Reputation: 3744
Say I have the following data:
import pandas as pd
data = {'time':[7, 1, 2, 7, 2, 2, 1, 2, 7, 3, 5], 'event':['a', 'b', 'a', 'a', 'b', 'a', 'a', 'b', 'b', 'b', 'a']}
df = pd.DataFrame(data)
I want to display how many events of each type occurred at each hour of the day. However, there are only 5 unique times present in the "time" column of the dataset.
Plotting a histogram with bins=24
works when all the 24 unique hours of the day (1 to 24) are present in the dataset.
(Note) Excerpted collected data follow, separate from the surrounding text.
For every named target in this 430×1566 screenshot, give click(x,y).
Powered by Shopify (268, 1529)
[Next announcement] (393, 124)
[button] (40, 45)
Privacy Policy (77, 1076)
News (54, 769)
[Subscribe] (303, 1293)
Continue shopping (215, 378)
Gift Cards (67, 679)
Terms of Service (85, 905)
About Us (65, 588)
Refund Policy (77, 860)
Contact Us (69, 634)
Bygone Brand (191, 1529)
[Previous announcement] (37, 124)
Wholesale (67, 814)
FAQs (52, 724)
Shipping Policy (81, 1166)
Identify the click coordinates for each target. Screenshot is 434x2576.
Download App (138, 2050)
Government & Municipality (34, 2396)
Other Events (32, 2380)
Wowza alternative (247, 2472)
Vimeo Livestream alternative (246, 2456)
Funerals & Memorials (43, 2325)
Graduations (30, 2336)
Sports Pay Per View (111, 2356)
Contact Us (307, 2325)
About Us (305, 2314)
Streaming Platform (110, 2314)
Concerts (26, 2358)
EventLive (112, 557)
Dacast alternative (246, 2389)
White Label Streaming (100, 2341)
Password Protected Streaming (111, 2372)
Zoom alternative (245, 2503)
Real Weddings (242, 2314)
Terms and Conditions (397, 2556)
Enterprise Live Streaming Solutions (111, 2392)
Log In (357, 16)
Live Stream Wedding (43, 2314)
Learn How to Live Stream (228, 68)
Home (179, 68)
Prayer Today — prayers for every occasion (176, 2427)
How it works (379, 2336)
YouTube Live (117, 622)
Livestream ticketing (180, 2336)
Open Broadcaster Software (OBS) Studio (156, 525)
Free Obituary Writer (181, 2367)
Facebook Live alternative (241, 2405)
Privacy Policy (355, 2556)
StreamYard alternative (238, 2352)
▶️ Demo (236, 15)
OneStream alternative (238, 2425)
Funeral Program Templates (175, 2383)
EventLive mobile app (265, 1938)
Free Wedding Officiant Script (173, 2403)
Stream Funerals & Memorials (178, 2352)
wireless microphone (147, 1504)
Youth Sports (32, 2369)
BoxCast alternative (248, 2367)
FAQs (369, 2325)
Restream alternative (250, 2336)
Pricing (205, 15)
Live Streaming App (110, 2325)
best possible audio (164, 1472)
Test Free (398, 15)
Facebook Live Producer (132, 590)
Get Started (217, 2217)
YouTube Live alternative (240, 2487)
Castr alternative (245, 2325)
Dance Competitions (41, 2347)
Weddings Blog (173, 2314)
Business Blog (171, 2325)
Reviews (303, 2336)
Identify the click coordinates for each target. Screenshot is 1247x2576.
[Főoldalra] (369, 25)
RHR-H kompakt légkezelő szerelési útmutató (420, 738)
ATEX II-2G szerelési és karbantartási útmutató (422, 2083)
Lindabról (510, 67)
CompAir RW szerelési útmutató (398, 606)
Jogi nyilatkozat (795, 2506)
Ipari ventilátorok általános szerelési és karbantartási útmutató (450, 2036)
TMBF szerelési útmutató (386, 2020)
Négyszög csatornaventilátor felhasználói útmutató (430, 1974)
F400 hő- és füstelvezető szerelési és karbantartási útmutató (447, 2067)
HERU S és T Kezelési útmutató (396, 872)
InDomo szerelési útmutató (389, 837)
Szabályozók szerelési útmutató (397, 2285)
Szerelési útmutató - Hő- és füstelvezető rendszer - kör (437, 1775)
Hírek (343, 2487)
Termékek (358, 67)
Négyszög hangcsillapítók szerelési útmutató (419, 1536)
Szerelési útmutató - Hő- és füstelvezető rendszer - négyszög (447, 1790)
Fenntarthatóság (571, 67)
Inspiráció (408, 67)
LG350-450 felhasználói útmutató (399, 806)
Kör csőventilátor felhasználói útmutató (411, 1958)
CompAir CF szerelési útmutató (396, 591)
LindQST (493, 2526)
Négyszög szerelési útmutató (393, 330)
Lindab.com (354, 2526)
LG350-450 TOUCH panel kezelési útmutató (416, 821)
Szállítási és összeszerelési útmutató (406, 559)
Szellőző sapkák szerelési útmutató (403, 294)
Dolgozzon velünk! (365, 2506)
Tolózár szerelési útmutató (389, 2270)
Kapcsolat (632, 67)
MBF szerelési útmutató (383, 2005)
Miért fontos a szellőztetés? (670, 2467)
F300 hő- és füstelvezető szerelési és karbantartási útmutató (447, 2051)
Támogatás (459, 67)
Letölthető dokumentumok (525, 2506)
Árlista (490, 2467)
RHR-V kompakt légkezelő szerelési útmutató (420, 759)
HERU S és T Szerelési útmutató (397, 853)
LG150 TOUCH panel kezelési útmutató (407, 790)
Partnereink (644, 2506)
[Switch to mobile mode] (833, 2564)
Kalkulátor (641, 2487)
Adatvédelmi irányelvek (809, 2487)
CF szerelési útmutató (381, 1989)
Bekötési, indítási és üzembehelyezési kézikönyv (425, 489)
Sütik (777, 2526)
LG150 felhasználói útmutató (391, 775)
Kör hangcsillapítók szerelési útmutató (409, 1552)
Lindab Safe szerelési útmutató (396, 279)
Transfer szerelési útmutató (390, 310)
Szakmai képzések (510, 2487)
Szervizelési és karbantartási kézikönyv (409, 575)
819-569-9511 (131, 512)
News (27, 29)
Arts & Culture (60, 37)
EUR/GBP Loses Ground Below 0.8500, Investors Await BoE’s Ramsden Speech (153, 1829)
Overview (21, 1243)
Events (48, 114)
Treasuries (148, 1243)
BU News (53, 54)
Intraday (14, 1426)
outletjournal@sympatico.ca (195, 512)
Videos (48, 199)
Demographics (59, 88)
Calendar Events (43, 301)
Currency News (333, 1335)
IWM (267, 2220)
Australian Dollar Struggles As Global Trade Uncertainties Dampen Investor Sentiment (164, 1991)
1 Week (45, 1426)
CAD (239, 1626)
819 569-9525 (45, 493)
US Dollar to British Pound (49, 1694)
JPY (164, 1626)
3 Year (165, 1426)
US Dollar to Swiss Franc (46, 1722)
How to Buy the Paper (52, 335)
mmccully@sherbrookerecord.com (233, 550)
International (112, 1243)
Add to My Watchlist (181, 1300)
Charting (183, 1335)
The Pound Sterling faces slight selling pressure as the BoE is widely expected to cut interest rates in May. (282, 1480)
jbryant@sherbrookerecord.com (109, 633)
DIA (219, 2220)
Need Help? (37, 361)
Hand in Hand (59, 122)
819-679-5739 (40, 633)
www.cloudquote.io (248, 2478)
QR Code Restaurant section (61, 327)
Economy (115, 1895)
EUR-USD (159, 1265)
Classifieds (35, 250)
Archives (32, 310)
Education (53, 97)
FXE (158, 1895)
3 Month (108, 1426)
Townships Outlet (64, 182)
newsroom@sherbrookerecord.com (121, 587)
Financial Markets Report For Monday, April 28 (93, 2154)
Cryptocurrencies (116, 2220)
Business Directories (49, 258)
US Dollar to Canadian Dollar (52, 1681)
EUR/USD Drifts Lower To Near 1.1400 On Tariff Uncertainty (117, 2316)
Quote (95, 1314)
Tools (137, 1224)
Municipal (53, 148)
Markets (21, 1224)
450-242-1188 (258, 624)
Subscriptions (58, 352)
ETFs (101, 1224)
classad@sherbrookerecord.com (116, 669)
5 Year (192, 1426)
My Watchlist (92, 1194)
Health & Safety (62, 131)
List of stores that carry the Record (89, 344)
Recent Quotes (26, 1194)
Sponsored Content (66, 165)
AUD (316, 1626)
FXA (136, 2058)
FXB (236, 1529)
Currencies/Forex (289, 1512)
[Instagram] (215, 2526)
But if only a few hours of the day are present, histogram doesn't do this task.
For example, with the above data, the code df.hist()
produces this chart:
It is unclear where the x-axis ticks are located exactly - what I want is, that the 5 spikes in this chart should be located at x = 1, 2, 3, 5 and 7, and there should be no spikes present at x = 4, 6 and 8 through 24.
With df.time.hist(bins=24)
, the following chart is produced:
Here, it is a bit better as we can see that at least the first 4 spikes are located at x = 1, 2, 3, and 5, with x = 4 and x = 6 being left blank. However, at x=7, the spike is drawn to the left of the grid lines, while the other 4 spikes are drawn to the right of the grid lines. Also, this doesn't display the empty spikes at x = 8 through 24.
So, how do I do it?
Upvotes: 0
Views: 462
Reputation: 40481
Try this:
import pandas as pd
import matplotlib.pyplot as plt
import numpy as np
data = {'time':[7, 1, 2, 7, 2, 2, 1, 2, 7, 3, 5], 'event':['a', 'b', 'a', 'a', 'b', 'a', 'a', 'b', 'b', 'b', 'a']}
df = pd.DataFrame(data)
fig, axes = plt.subplots(nrows=1, ncols=1, figsize=(16, 10))
df.hist(ax=axes, bins=range(24))
# offset the xticks
axes.set_xticks(np.arange(24) + .5)
# name the label accordingly
axes.set_xticklabels(range(24))
Upvotes: 2